Absorption spectra were recorded in 1-cm path length cuvettes having a volume of 1.0 or 3.5 mL on a Cary Model 50 spectrometer from Varian. The extinction coefficients were measured in 10 mM HEPES–NaOH buffer, pH 7.5. Fluorometric measurements were made using fluorescence grade quartz or glass cuvettes from Starna Cells and a QuantaMaster1 photon-counting spectrofluorometer from Photon Technology International equipped with sample stirring. The quantum yields of Rh₁₁₀ and compounds 1–5 were measured with dilute samples (A ≤ 0.1) in 10 mM HEPES–NaOH buffer, pH 7.5. These values were obtained by the comparison of the integrated area of the emission spectrum of the samples with that of fluorescein in 0.1 M NaOH, which has a quantum efficiency of 0.95 (58). The concentration of the fluorescein reference was adjusted to match the absorbance of the test sample at the excitation wavelength. Under these conditions, quantum yields were calculated by using eq 1.

$${\Phi }_{\text{sample}}={\Phi }_{\text{standard}}(\int F_{\text{em},\text{sample}}/\int F_{\text{em},\text{standard}})$$ (1)

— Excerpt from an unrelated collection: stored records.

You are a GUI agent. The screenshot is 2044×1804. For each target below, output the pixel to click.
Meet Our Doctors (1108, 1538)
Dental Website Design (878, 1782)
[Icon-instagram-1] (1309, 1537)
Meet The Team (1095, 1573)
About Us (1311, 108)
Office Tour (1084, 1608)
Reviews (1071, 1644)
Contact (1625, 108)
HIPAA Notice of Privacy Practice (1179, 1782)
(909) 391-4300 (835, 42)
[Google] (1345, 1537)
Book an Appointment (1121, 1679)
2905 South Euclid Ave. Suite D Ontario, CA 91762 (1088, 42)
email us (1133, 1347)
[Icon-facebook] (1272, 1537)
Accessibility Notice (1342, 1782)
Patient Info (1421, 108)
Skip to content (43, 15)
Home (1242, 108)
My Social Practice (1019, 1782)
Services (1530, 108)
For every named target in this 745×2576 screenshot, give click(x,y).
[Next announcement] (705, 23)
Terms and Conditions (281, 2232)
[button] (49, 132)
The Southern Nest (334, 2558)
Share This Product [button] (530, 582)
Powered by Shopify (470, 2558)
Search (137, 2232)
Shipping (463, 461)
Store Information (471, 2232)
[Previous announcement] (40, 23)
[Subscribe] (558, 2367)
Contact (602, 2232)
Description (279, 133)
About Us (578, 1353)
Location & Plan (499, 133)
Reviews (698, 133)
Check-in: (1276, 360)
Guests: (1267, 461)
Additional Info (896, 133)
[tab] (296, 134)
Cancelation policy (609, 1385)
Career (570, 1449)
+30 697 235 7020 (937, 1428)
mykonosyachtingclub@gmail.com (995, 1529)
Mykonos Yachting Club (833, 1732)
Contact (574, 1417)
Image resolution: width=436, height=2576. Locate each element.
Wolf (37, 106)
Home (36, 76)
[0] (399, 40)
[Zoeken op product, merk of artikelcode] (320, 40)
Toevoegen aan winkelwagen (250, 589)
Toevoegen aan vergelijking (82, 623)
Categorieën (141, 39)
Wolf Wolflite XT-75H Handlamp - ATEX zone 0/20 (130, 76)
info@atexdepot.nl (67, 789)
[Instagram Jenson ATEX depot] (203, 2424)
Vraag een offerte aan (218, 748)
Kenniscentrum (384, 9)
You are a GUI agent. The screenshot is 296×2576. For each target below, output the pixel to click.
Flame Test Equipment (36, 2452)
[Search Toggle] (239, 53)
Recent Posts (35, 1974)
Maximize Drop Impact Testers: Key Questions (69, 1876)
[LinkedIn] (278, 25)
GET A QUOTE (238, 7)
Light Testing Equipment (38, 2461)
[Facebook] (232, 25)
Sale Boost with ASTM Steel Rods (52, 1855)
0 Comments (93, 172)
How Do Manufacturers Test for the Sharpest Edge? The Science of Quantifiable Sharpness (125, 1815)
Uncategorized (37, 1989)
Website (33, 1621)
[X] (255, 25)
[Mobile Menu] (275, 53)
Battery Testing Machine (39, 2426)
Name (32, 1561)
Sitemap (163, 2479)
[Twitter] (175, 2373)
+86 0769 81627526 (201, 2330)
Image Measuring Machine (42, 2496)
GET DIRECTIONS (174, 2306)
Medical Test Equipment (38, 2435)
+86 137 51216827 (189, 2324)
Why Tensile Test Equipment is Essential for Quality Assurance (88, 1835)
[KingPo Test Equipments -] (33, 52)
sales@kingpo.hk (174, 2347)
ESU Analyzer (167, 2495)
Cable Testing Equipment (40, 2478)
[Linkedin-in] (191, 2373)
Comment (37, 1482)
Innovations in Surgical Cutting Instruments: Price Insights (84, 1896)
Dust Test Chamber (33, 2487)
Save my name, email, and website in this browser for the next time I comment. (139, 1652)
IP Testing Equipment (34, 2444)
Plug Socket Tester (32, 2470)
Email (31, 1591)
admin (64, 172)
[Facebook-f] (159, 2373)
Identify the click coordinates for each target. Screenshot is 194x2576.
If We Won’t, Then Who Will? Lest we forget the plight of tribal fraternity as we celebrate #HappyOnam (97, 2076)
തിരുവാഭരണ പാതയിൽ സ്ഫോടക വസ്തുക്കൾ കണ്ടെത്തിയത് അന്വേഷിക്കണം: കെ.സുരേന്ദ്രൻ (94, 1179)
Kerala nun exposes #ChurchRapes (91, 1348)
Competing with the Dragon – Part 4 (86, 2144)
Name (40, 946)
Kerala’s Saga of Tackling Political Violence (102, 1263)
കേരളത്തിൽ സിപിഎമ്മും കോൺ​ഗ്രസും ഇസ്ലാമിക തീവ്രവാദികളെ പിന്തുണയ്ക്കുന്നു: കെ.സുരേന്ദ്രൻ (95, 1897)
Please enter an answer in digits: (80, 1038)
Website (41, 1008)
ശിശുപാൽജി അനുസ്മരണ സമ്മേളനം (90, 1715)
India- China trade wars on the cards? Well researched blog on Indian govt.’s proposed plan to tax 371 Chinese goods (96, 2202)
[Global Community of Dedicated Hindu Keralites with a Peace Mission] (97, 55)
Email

Protein Purification and Labeling

The TNB-protected A19C variant of RNase A and the Oregon Green-labeled RNase A conjugate were prepared as described previously (49). The TNB-protected protein was deprotected with a three-fold molar excess of dithiothreitol (DTT) and desalted by chromatography using a HiTrap Desalting column (Amersham). The protein conjugate then was prepared by reaction with ten-fold molar excess of thiol-reactive maleimide 13 for 16 h at 4 °C. Purification by chromatography using a HiTrap HP SP column (Amersham) afforded the desired conjugate (MS (MALDI): m/z 14,468 (expected: 14,475)). Protein concentration was determined by using a bicinchoninic acid (BCA) assay kit from Pierce with wild-type RNase A as a standard.

Cell Preparation

HeLa cells were plated on Nunc Lab-Tek II 8-well Chamber Coverglass (Fisher Scientific) and grown to 70–80% confluence at 37 °C in DMEM (Invitrogen) containing FBS (10% v/v). For static imaging, cells were first washed with Dulbecco’s phosphate-buffered saline (DPBS, Invitrogen). Cells were then incubated with pro-fluorophore 8 (10 μM), RNase A conjugated to maleimide 13 (10 μM), or Oregon Green-labeled RNase A (10 μM) for 1 h at 37 °C prior to imaging. Nuclear staining was accomplished by addition of Hoechst 33342 (2 μg/mL) for the final 5 min of incubation. Lysosomal staining involved washing the cells with DPBS followed by incubation with 100 nM LysoTracker Red (Molecular Probes) in DPBS for 1 min at ambient temperature. For dynamic imaging, cells were incubated with Hoechst 33342 (2 μg/mL) for 5 min at 37 oC, and then washed twice with DPBS. Pro-fluorophore 13–RNase A conjugate (10 μM) was added to the cells at ambient temperature (23 ± 2 °C). Imaging of endocytosis started within 1 min after the addition of the conjugate.

Cell Imaging

Cells were imaged on a Nikon Eclipse TE2000-U confocal microscope equipped with a Zeiss AxioCam digital camera, unless indicated otherwise. Excitation at 408 nm was provided by a blue-diode laser, and emission light was passed though a filter centered at 450 nm with a 35-nm band-pass. Excitation at 488 nm was provided by an argon-ion laser and emission light was passed through a filter centered at 515 nm with a 40-nm band-pass. Excitation at 543 nm was provided by a HeNe laser, and emission light was passed through a filter centered at 605 nm with a 75-nm band-pass. For time-lapse imaging, 1 image/min was recorded during the first 30 min of incubation, 2 images/min were recorded during the next 10 min, and 5 images/min were recorded during the last 50 min. The resulting movie condenses these 300 images recorded over 90 min into 40 s. Brightfield images indicated that the cells were alive and appeared to have normal physiology, both before and after the time-lapse imaging.